** Opening DATA SECTION block **

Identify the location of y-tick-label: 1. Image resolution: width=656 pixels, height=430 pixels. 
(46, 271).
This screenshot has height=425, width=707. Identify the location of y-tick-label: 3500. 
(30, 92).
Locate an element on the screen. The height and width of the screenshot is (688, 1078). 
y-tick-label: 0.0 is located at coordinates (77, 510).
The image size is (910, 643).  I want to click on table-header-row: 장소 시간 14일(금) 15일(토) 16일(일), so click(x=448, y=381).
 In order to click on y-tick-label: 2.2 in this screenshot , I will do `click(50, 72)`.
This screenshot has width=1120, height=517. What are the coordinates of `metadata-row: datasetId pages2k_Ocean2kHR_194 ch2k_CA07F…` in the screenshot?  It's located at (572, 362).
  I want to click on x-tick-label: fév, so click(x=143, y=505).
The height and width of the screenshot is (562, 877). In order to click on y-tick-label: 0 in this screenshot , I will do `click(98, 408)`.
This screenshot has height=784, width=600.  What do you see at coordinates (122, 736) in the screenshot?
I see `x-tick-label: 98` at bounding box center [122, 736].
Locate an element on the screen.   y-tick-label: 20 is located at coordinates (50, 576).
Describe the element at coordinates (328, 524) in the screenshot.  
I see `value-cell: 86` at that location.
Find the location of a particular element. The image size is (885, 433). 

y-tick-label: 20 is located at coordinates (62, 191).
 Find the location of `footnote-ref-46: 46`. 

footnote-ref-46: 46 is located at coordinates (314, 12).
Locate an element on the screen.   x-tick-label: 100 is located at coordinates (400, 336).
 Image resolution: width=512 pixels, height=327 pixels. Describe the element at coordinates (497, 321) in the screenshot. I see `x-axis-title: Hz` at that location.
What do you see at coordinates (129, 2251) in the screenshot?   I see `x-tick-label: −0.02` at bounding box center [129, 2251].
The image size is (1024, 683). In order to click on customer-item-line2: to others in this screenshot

** Closing DATA SECTION block **

> _WORK ORDER_: Can you copy every one of the stored items above word for word?

> _TASK SOLUTION_:
Identify the location of y-tick-label: 1. Image resolution: width=656 pixels, height=430 pixels. 
(46, 271).
This screenshot has height=425, width=707. Identify the location of y-tick-label: 3500. 
(30, 92).
Locate an element on the screen. The height and width of the screenshot is (688, 1078). 
y-tick-label: 0.0 is located at coordinates (77, 510).
The image size is (910, 643).  I want to click on table-header-row: 장소 시간 14일(금) 15일(토) 16일(일), so click(x=448, y=381).
 In order to click on y-tick-label: 2.2 in this screenshot , I will do `click(50, 72)`.
This screenshot has width=1120, height=517. What are the coordinates of `metadata-row: datasetId pages2k_Ocean2kHR_194 ch2k_CA07F…` in the screenshot?  It's located at (572, 362).
  I want to click on x-tick-label: fév, so click(x=143, y=505).
The height and width of the screenshot is (562, 877). In order to click on y-tick-label: 0 in this screenshot , I will do `click(98, 408)`.
This screenshot has height=784, width=600.  What do you see at coordinates (122, 736) in the screenshot?
I see `x-tick-label: 98` at bounding box center [122, 736].
Locate an element on the screen.   y-tick-label: 20 is located at coordinates (50, 576).
Describe the element at coordinates (328, 524) in the screenshot.  
I see `value-cell: 86` at that location.
Find the location of a particular element. The image size is (885, 433). 

y-tick-label: 20 is located at coordinates (62, 191).
 Find the location of `footnote-ref-46: 46`. 

footnote-ref-46: 46 is located at coordinates (314, 12).
Locate an element on the screen.   x-tick-label: 100 is located at coordinates (400, 336).
 Image resolution: width=512 pixels, height=327 pixels. Describe the element at coordinates (497, 321) in the screenshot. I see `x-axis-title: Hz` at that location.
What do you see at coordinates (129, 2251) in the screenshot?   I see `x-tick-label: −0.02` at bounding box center [129, 2251].
The image size is (1024, 683). In order to click on customer-item-line2: to others in this screenshot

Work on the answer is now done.